### [Data supplied]

[Start of section]

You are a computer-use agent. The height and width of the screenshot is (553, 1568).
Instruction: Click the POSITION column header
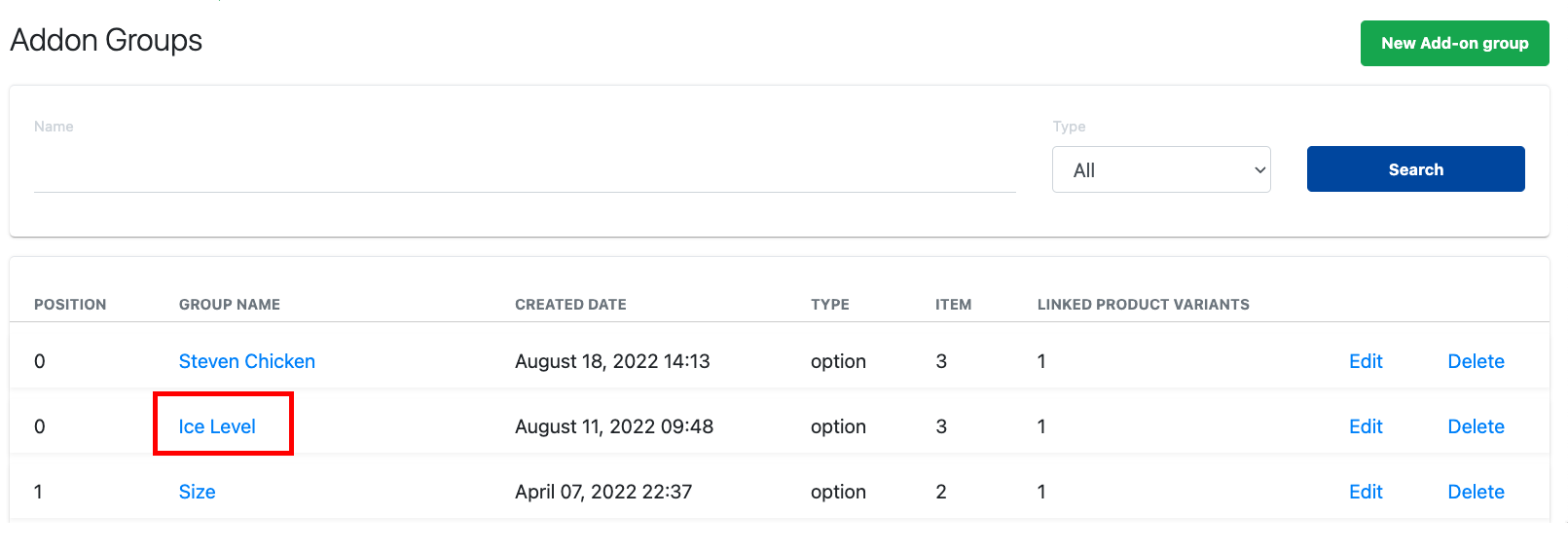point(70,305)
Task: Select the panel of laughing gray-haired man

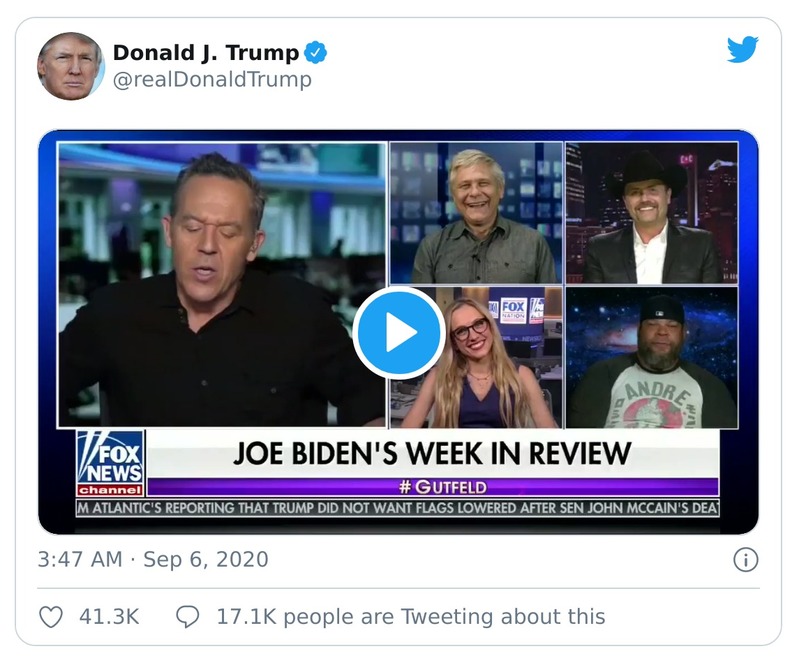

[End of section]
[Start of section]

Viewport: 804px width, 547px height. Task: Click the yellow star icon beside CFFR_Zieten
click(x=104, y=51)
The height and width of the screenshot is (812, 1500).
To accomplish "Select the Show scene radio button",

[End of section]
[Start of section]

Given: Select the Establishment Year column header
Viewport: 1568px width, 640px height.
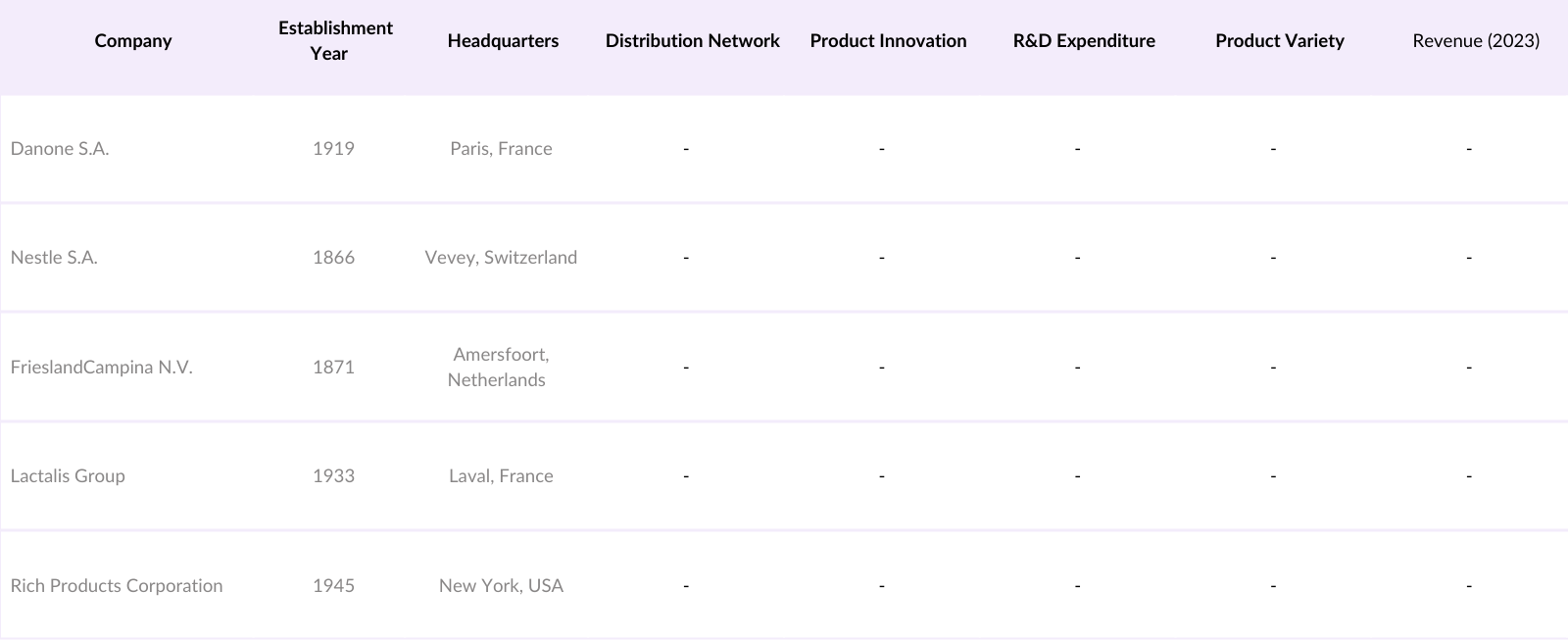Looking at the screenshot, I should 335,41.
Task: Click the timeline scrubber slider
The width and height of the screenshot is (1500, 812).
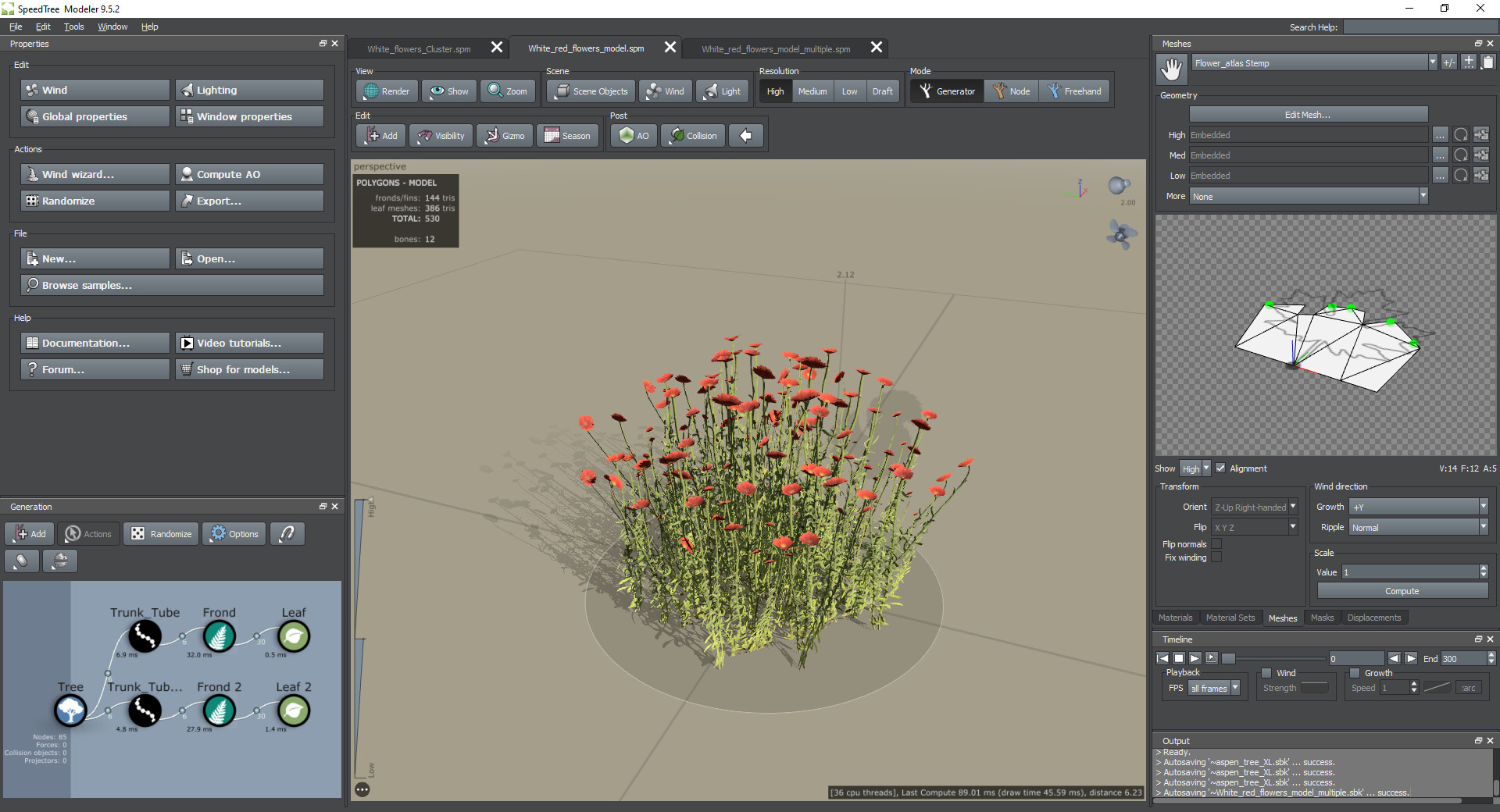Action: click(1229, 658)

[End of section]

### [Assignment]
Starting at the line above that holds "You are a computer-use", return each line up to and including the one that holds "Task: Select the", exactly as written, minus any pictures.

### [Response to this task]
You are a computer-use agent. The height and width of the screenshot is (553, 1568).
Instruction: Click the POSITION column header
point(70,305)
Task: Select the panel of laughing gray-haired man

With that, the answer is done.